You can’t miss the no-reservations, no-phone storefront from the street. Intricate yellow writing against a red backdrop is reminiscent of a temple Pradachith and the Laotian American artist Henley Bounkhong visited on their maiden tour of Laos last year. More of Bounkhong’s handiwork is displayed inside, on a whimsical mural that depicts monkey characters gathering and cooking food. Little rice baskets dangle from bamboo poles near the ceiling. The baskets do double duty, serving both as decoration and distraction from overhead vents. Seating doubles when the umbrella-shaded rear patio is factored in. (If noise is an issue, head outside. The narrow dining room gets power mower-loud at times.)
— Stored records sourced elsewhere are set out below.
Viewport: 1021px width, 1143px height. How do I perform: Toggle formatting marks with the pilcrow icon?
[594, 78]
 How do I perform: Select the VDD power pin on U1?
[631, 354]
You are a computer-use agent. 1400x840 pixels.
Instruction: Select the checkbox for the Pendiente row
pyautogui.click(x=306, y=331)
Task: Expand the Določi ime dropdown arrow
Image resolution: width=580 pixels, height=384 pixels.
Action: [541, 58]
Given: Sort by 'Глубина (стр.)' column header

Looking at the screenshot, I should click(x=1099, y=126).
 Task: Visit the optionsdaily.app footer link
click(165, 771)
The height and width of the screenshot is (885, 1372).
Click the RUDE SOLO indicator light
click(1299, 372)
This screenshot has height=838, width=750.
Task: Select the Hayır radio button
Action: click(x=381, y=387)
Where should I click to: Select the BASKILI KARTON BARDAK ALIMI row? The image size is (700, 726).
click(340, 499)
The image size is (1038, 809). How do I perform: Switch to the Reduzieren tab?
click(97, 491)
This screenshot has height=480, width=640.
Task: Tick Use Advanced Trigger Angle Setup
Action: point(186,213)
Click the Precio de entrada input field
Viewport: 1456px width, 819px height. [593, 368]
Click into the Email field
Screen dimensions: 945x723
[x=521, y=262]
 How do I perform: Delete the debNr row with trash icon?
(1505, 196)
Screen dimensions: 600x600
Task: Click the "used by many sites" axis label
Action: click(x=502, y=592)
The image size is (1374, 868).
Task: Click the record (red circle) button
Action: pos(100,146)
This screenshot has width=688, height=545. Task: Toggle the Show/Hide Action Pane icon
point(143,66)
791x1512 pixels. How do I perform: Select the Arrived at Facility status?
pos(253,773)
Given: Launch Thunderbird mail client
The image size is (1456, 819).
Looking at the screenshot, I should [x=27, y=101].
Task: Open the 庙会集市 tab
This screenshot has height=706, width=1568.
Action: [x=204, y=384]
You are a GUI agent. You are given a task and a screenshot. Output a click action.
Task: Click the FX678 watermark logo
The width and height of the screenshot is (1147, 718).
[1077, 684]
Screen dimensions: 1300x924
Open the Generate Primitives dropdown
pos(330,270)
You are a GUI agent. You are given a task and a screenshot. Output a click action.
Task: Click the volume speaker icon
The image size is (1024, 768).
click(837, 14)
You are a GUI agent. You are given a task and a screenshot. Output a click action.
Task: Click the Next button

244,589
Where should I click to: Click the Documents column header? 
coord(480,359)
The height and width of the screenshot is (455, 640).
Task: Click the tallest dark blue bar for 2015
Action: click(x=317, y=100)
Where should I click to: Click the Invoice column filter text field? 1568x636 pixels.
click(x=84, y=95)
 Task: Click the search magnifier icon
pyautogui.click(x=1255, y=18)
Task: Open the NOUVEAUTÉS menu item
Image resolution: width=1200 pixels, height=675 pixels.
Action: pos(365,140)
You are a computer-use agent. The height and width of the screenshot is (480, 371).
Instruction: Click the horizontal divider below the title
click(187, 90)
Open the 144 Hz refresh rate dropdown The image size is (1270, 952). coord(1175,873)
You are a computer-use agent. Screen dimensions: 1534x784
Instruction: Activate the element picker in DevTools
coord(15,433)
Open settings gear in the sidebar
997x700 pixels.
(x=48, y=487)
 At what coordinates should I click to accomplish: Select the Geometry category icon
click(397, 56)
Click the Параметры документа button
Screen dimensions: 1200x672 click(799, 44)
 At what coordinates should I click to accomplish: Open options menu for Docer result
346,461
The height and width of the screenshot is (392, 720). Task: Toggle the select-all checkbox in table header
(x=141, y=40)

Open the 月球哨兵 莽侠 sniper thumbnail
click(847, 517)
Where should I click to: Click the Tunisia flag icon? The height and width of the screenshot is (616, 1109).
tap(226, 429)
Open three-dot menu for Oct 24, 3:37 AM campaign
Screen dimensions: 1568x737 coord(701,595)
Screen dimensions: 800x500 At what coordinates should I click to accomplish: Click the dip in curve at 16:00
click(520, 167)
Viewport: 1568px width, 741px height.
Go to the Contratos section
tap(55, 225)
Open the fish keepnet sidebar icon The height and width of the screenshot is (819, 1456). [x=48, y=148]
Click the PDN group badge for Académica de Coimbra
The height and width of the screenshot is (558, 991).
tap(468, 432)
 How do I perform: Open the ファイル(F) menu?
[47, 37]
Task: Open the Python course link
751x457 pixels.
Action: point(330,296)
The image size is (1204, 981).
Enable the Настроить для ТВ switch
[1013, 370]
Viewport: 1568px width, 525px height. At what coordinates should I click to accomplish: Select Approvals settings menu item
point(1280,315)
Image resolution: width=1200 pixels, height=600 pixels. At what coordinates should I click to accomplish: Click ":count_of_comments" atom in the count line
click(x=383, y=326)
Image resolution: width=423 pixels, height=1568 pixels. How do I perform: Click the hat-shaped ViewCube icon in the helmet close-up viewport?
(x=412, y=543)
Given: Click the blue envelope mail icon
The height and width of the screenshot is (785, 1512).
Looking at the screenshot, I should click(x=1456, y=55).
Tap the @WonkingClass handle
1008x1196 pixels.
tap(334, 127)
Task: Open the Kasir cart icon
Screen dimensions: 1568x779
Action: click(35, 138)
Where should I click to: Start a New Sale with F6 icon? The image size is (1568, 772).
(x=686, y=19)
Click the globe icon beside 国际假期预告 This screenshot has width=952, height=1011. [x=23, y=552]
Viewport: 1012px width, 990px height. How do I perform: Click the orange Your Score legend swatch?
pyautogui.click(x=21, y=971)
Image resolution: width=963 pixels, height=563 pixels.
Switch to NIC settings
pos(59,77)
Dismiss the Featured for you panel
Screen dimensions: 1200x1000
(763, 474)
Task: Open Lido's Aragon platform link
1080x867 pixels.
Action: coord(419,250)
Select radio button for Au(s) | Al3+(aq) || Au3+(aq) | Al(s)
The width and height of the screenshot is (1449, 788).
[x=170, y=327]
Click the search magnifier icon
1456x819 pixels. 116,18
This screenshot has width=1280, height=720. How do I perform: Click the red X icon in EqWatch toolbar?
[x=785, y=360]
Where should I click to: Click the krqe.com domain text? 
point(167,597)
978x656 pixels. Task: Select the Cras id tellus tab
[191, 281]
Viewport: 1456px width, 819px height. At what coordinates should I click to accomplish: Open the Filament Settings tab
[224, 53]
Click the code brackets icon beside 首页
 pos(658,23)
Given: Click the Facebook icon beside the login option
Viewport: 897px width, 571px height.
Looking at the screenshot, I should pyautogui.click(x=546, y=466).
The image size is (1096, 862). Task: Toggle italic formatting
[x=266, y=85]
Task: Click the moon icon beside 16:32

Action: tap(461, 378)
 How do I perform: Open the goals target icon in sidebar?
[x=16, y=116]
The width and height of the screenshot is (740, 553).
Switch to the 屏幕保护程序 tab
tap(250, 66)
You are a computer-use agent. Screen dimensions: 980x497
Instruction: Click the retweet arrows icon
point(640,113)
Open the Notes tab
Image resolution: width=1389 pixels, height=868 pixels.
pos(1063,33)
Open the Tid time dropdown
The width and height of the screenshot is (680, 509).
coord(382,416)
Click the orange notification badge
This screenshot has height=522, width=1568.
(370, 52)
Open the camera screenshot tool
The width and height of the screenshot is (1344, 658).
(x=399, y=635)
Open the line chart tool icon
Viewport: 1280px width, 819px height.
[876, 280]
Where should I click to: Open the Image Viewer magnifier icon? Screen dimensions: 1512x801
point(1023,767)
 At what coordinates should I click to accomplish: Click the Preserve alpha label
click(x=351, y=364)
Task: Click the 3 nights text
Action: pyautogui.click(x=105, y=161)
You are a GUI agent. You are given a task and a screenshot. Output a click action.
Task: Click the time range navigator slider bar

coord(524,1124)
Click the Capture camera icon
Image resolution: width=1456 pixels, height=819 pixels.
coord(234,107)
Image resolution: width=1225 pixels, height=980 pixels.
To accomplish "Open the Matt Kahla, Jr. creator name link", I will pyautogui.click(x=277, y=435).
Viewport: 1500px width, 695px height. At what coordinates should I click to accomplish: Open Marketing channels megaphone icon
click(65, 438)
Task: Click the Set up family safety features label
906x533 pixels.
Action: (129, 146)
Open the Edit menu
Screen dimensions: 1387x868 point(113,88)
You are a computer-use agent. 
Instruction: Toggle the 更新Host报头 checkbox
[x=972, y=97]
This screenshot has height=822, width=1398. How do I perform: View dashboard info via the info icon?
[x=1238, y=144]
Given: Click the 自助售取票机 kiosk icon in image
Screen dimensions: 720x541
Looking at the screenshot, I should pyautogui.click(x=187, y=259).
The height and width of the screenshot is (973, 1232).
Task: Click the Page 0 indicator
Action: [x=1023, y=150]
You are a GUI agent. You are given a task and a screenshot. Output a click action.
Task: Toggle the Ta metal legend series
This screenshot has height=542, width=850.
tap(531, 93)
Ask for the salad featuring banana blossoms, the fleshy, tear-shaped flowers plucked from the end of banana fruit clusters. The purple-skinned ingredient is lovely in combination with shaved coconut, crisp jicama, roasted peanuts and red finger chiles, the source of the salad’s pleasant heat. Hanumanh’s “blooming mushroom” is a nod to the chain restaurants, including Outback Steakhouse, Pradachith says his father tried to steer clear of in the chef’s youth. Enoki mushrooms bound with cornstarch batter emerge from the fryer as earthy, lacy-crisp clusters that go on to be seasoned with tamarind salt and set atop a creamy whip of fermented tofu and soybean paste. The finger food is fabulous, and just happens to be vegan.

Happy Hour is “Monkey Hour” at Hanumanh. (Laura Chase de Formigny/For The Washington Post)

A few dishes originated as specials at Thip Khao. Red crab curry is one of them, and an early hit at Hanumanh. Dressed with crisp fried banana blossoms and breezy with Thai basil, the bowl proves rich with crab — about four ounces of seafood, meaning every spoonful yields a little luxury.

Do son and mom cook alike? Pradachith is a trained chef. Luangrath is not, and she lets him know some of the best kitchen tools are the simplest. When she catches him fussing with a presentation, he says, she reminds him Lao food is rustic. “Fingers are your tweezers,” she likes to rib her co-chef.

1604 Seventh St. NW. No phone number. Entrees, $14 to $22.